Desde la dirección de la propia empresa eléctrica se confirmó a La Crónica que la central ha vuelto a la actividad y que el humo de sus chimeneas no se debe a ningún tipo de prueba ni de mantenimiento sino a la vuelta al trabajo y la producción. Asimismo, se recalcó que “la decisión se ha visto motivada por la propia demanda del mercado”. En cuanto previsiones de futuro, la idea inicial es continuar con la actividad aunque será el propio ritmo del consumo y la demanda el que marque estas directrices, sin poder plantear a día de hoy un calendario a seguir.

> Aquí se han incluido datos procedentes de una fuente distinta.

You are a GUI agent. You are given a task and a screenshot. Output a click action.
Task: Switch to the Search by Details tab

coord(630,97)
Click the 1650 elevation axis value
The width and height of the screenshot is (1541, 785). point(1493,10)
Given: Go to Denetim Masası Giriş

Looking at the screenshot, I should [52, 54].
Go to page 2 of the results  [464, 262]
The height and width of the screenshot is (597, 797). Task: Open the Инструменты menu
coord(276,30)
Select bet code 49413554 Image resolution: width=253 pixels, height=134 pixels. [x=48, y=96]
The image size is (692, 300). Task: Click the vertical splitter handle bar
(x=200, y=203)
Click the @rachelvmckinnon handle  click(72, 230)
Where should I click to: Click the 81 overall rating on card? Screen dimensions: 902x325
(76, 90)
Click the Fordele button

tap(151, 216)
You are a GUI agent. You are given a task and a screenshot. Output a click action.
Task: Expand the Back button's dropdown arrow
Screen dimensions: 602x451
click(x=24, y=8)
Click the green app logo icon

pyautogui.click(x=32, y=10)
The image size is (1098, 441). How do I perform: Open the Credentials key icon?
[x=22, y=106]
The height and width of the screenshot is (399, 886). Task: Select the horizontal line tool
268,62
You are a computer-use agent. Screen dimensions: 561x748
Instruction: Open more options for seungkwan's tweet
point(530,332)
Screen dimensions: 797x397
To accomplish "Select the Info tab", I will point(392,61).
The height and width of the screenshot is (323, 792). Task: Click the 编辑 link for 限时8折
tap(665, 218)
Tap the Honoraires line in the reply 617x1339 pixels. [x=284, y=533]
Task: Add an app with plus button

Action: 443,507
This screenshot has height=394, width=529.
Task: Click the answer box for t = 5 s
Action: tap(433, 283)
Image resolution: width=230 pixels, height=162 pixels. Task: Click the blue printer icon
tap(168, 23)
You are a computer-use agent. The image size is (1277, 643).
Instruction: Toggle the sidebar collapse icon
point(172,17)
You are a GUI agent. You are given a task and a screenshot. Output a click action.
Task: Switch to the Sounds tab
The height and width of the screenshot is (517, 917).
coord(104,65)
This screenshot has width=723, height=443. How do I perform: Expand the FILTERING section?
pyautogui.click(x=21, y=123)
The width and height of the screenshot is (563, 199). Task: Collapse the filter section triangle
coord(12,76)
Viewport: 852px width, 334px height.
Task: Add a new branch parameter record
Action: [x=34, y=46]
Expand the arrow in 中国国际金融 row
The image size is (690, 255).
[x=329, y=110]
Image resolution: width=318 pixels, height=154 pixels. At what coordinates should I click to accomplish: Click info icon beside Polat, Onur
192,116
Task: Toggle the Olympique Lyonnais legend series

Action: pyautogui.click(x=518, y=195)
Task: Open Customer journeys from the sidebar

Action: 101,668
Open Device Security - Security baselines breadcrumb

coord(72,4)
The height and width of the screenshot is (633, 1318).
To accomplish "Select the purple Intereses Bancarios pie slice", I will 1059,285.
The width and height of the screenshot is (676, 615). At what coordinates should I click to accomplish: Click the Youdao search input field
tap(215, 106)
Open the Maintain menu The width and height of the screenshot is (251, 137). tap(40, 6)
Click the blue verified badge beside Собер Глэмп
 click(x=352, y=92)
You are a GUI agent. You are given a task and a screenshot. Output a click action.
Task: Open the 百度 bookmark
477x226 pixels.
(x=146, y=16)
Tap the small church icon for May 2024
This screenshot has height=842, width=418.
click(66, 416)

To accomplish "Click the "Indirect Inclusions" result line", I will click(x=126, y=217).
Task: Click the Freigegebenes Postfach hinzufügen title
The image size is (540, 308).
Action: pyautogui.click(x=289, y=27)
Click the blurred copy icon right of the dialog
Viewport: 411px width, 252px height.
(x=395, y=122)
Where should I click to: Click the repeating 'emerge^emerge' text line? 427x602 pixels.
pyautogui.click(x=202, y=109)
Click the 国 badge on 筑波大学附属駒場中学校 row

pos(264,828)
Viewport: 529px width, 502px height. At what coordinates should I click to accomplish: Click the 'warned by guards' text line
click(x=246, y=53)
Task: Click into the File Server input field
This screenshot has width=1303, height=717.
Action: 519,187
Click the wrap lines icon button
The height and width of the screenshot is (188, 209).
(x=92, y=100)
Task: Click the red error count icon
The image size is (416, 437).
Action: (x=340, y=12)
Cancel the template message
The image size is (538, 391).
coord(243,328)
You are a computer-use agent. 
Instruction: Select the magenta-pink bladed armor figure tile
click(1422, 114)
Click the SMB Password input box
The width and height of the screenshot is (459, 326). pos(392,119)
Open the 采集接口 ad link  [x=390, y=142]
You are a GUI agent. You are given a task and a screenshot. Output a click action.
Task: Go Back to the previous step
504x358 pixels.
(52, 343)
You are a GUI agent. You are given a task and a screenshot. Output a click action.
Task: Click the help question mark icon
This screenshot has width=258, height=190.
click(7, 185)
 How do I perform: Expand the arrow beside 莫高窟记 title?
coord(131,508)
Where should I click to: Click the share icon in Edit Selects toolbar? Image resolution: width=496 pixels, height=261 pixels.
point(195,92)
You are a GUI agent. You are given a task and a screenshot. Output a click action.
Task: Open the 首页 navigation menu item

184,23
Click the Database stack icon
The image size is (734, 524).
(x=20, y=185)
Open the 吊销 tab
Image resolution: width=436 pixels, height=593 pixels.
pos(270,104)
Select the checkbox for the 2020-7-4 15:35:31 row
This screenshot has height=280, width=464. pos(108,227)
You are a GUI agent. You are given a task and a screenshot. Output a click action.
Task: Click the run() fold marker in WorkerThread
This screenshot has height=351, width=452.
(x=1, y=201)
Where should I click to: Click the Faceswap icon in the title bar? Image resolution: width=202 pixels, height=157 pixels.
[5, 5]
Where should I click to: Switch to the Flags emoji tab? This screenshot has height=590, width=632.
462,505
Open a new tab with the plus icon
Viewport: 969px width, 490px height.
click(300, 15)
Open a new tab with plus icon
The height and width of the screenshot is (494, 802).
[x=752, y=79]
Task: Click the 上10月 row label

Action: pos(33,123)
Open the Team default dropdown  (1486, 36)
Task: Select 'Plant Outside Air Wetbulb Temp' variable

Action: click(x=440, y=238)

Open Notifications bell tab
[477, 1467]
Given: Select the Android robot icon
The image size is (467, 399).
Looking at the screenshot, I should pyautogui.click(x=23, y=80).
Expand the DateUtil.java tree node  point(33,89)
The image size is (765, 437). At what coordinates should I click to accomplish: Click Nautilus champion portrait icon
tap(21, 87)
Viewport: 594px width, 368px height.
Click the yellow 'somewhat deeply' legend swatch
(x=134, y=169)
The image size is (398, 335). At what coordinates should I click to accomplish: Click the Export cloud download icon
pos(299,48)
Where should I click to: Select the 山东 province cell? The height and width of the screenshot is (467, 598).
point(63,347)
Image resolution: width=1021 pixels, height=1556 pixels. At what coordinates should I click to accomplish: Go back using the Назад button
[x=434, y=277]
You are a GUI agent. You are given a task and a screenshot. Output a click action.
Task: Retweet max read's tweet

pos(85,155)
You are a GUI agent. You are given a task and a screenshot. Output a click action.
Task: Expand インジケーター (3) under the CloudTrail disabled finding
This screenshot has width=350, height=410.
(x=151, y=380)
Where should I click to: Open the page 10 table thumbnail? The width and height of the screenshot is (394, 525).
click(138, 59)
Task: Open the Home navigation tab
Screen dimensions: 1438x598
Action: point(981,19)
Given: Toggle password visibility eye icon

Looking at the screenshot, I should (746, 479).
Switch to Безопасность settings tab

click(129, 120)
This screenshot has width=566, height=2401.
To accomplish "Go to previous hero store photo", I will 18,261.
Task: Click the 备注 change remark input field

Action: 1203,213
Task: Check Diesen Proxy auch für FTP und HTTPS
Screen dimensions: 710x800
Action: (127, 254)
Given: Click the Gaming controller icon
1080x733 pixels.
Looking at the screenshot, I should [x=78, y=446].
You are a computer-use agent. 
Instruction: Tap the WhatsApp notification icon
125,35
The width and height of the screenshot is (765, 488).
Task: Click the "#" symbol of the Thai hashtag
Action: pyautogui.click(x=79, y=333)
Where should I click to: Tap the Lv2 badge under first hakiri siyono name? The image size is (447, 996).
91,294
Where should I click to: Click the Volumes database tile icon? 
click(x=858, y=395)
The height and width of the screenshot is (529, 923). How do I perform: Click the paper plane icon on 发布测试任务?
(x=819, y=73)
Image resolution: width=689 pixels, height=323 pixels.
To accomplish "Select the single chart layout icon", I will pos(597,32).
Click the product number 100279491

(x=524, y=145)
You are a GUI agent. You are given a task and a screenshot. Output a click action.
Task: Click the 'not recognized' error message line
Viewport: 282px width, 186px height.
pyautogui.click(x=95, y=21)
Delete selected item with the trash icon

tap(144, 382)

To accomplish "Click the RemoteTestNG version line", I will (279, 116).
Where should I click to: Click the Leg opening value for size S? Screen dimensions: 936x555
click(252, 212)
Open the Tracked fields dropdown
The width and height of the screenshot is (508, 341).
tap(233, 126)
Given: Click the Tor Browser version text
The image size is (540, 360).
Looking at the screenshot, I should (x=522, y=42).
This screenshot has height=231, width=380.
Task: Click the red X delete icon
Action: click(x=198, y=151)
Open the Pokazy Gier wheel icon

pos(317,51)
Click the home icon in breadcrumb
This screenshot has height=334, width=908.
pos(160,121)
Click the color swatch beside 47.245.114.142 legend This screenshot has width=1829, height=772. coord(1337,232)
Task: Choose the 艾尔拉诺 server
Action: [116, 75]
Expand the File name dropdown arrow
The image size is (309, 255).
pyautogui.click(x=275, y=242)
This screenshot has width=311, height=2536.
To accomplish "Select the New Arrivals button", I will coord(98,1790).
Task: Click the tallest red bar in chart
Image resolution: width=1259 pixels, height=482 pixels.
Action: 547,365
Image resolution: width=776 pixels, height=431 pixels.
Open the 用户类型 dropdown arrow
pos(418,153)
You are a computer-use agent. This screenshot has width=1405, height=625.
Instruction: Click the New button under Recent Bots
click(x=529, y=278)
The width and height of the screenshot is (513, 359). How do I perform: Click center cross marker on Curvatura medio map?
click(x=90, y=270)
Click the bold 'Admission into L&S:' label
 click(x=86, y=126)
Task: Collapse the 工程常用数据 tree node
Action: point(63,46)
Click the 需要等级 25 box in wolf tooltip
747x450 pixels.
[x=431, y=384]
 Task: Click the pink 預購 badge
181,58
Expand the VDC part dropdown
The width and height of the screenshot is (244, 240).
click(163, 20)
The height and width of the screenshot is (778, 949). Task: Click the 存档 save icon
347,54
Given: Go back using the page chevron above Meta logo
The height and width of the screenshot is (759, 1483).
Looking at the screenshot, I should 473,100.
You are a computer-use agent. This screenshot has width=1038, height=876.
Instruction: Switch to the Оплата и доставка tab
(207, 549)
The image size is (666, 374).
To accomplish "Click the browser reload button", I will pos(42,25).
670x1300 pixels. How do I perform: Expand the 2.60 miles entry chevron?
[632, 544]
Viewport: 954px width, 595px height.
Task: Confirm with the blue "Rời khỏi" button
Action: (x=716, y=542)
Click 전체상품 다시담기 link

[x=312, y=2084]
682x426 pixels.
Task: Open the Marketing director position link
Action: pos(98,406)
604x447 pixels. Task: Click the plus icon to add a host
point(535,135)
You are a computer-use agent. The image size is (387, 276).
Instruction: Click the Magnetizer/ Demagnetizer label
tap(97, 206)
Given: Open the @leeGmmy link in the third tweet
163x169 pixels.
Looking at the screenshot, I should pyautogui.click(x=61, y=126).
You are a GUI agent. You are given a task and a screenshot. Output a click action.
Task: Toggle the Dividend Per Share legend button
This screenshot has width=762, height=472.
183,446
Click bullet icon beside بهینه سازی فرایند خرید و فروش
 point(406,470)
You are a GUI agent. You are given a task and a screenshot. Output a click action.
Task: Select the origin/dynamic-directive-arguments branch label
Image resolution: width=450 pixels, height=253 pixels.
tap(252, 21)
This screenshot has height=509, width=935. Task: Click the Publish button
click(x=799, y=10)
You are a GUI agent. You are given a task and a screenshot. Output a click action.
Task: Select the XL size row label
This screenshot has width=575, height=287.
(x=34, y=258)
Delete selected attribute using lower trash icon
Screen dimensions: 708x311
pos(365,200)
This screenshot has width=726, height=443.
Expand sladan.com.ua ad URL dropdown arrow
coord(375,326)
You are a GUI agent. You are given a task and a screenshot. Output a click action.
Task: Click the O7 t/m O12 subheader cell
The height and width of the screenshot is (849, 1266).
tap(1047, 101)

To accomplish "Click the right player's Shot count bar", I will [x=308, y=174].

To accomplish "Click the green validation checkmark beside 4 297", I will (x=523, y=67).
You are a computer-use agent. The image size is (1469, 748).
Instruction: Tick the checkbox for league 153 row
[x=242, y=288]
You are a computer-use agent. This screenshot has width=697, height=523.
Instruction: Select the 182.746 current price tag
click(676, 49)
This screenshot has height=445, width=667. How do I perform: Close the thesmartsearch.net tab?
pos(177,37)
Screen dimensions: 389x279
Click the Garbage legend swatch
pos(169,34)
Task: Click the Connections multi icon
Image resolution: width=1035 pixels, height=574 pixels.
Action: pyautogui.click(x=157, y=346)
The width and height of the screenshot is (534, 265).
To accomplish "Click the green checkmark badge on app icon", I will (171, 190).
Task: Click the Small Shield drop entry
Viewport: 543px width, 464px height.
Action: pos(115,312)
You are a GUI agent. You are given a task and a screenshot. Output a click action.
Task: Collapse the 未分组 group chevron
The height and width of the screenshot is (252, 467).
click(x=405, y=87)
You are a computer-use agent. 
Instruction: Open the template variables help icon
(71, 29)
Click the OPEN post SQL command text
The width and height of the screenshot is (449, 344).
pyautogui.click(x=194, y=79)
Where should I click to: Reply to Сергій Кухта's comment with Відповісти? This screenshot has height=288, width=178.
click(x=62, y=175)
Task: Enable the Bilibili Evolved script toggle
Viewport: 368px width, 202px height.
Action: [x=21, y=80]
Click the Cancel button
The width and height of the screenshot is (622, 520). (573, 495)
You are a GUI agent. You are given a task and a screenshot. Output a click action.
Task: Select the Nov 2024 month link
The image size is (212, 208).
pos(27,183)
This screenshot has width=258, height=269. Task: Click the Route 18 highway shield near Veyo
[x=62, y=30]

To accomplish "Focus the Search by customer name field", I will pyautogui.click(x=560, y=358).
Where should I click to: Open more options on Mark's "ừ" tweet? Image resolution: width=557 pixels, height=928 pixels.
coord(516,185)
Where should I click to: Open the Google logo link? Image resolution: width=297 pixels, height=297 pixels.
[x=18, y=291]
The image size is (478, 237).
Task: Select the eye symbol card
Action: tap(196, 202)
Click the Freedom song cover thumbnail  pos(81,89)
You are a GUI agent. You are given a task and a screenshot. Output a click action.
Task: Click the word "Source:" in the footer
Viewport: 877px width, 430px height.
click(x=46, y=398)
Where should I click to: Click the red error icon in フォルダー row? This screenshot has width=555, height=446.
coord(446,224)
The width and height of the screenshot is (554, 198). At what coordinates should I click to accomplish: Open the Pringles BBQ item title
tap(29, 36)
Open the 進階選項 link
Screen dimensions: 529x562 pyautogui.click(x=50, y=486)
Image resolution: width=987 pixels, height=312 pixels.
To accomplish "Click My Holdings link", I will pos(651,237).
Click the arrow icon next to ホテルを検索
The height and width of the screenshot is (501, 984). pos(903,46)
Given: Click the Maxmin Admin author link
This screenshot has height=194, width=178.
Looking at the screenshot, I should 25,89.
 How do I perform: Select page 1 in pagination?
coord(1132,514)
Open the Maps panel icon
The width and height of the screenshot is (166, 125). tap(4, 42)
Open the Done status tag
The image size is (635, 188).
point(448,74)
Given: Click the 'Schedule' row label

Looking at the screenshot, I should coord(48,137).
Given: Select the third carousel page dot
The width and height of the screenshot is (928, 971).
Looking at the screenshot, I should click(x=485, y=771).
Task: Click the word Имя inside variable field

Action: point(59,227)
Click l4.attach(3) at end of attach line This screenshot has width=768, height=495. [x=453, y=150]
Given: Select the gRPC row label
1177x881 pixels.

Por su parte el alcalde de La Pola de Gordón, Francisco Castañón, se mostró optimista con la puesta en funcionamiento otra vez de la central, y manifestó que “es un gran noticia y significa que el carbón vuelve va a quemarse, a consumirse en el sitio donde debe, dando la mejor solución a la comarca”.
Esperanzas en el sector
Este pequeño paso de la central roblana es una fuente de esperanza para las cuencas leonesas, en especial para las explotaciones de la Montaña Central, propiedad de la Hullera Vasco-Leonesa, principal fuente de ingresos para la mayoría de las familias de estas comarcas. A pesar de que la crisis del carbón es general a nivel nacional, todas las alarmas saltaron en la cuenca gordonesa cuando, la Hullera informó a la Comisión Nacional del Mercado de Valores (CNMV), mediante un comunicado, que la térmica de La Robla no preveía la adquisición de carbón durante el próximo 2010.
La central de La Robla es uno de los principales clientes de la empresa minera y esta negativa creó en la zona una gran alarma social ante un futuro lleno de incertidumbres. Las reuniones del Ejecutivo con empresas mineras, sindicatos y eléctricas, tras las que se prevé la vuelta de un incentivo económico por la compra de mineral autóctono han dado cierta seguridad al sector minero aunque la situación sigue siendo delicada y las partes implicadas esperan ver, de una forma paulatina, la evolución del proceso.